Cell by Stephen King
Not his best work by far, but it certainly entertained me and kept me turning the pages. Reminiscent of the ‘old’ Stephen King style, I gobbled up this pseudo-zombie tale in 1 1/2 days, but found the ending rather anti-climatic. The big dramatic battle the story builds up to never really happens ~ or at least it seemed to fizzle out to me, like Stephen tired of the tale and simple rushed the ending.
But where he may have given up at the end, he definitely had that ‘old’ King sizzle and enthusiasm in the beginning and middle pages of the book. The first three pages suck you in fast, and the chapters there after teased me along as a reader, making me want more and more.
The characters were too stereotypical for me, easily recognizable as rehashes of other King characters, tough without the depth a novel should have.
But again the focal point ~ the apocalyptic aftermath of the Pulse ~ how it effects mankind and the norm of the main character’s world carries the story and keeps the reader curious enough to read on.
I found his incorporation of a simple everyday device as a catalysis for the ensuring horror a masterful stroke.
For me, Cell was an apt tribute to George A. Romero and Richard Matheson. It was an enjoyable read. They’ll make a movie of it, you can bet on that.
The Resort by Bentley Little
This delightfully twisted tale is Bentley Little at his finest. Luckily, I savored this masterpiece a little over 4 days ~ though I was sorely tempted to speed-read it from start to finish in one sitting.
This ghoulish luxury resort could be situated anywhere and the tale would be equally appealing ~ although you wouldn’t catch me vacationing at any desert resort, no matter how much my travel agent touted the place as an oasis paradise.
Gory, bizarre, and shocking at times, it’s wonderfully inventive. Like King, the main characters could use more depth to make us care, but still the book is definitely a must read for horror and Bentley Little fans.

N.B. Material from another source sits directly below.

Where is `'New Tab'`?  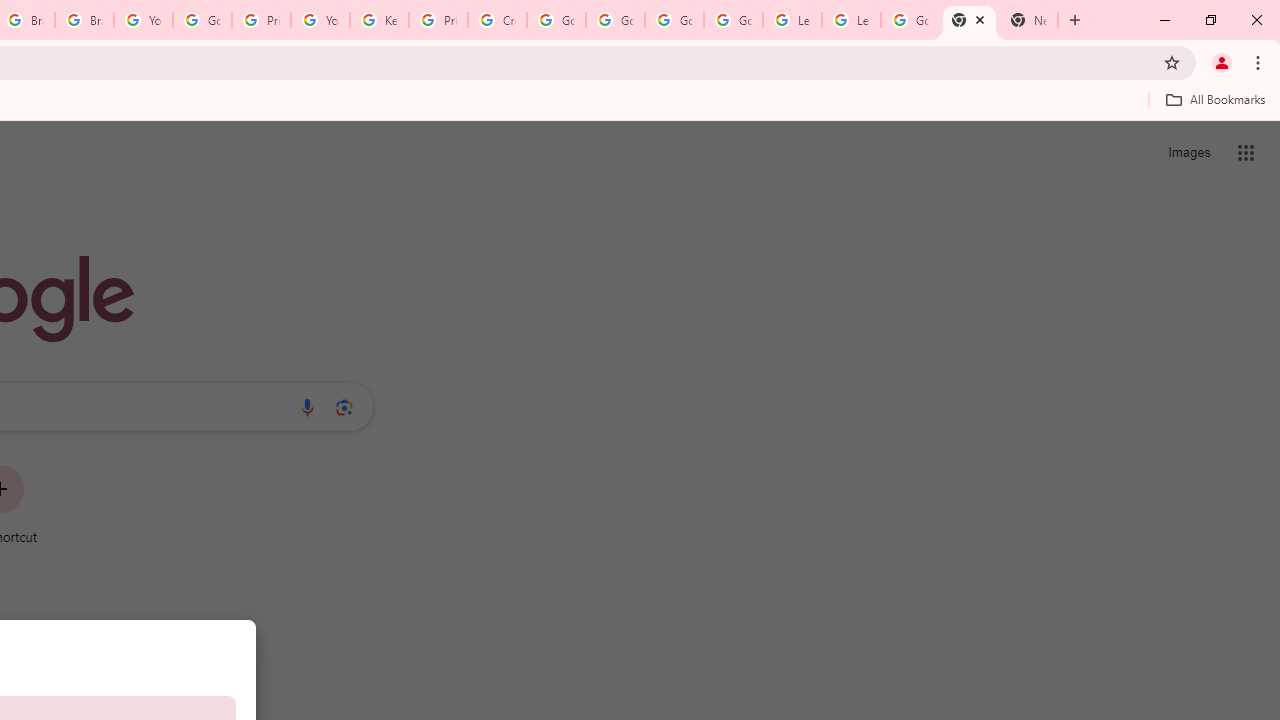
'New Tab' is located at coordinates (969, 20).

Cabinet of Curiosities By Douglas Preston & Lincoln Child
I’ve been a fan of this duo ever since I snatched up a copy of the suspense-filled Relic. This was long before the movie, Relic, hit the big screen mind you. Soon after I became enamored with their engrossing writing style.
After Relic, I plucked up a copy of Reliquary, which I enjoyed but didn’t find as satisfying.

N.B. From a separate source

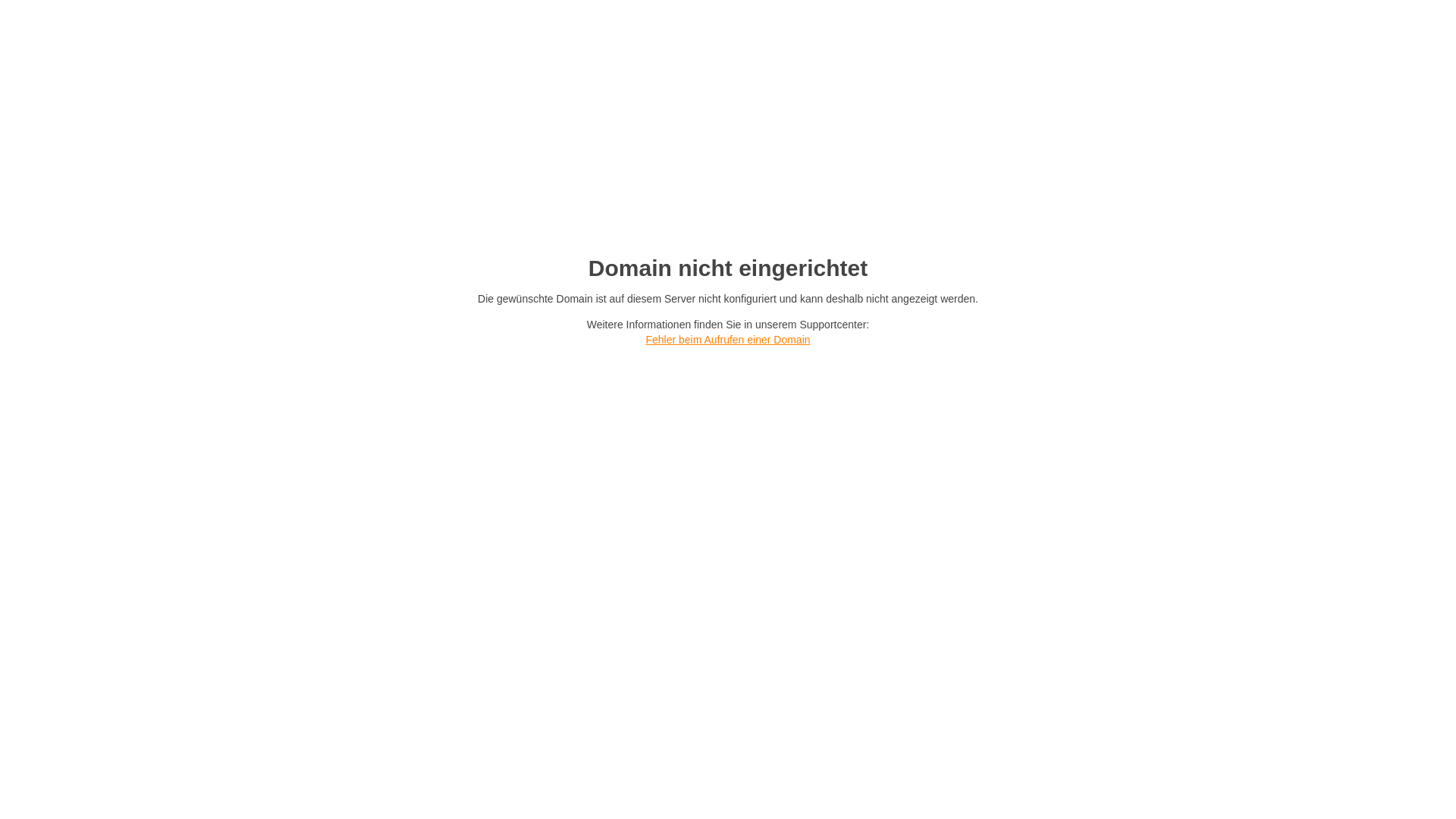 The height and width of the screenshot is (819, 1456). I want to click on 'Fehler beim Aufrufen einer Domain', so click(726, 338).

But when I happened upon a used copy of Cabinet of Curiosities on the ‘New Arrivals’ shelf at Half Price Books, I admit I was intrigued. Once I carted the book home and plopped on the couch to read it, I was immediately hooked.
Preston & Child do their homework. They research their subject matter thoroughly. They immerse you in time and place, pulling you deeper and deeper into a tale that twists and turns quicker than the hairpin turns of an s-bend road snaking down hills along the west coast. Their characterization is impeccable. Heroes, heroines and villains are richly defined, with deep-ocean depth and quirks galore.
do their homework by researching their subject matter thoroughly. They immerse in time and place, pulling you deeper and deeper into a tale that twists and turns. Their characterization is impeccable. Heroes, heroine and villain are richly defined, with deep-ocean depth and quirks galore.
The here and now of the story is equally depicted. The reader expends little effort to visualize where the authors are taking you with each turn of the page. And the suspense becomes so intense at times you’d jump out of your skin if the slightest sound disturbs your reading.
Agent Pendergast is a true gem ~ a character I enjoy reading about again and again in other Preston-Child novels. I also loved being reacquainted with Lieutenant D’Agosta.
This was another sweeping tale I hated to see come to an end.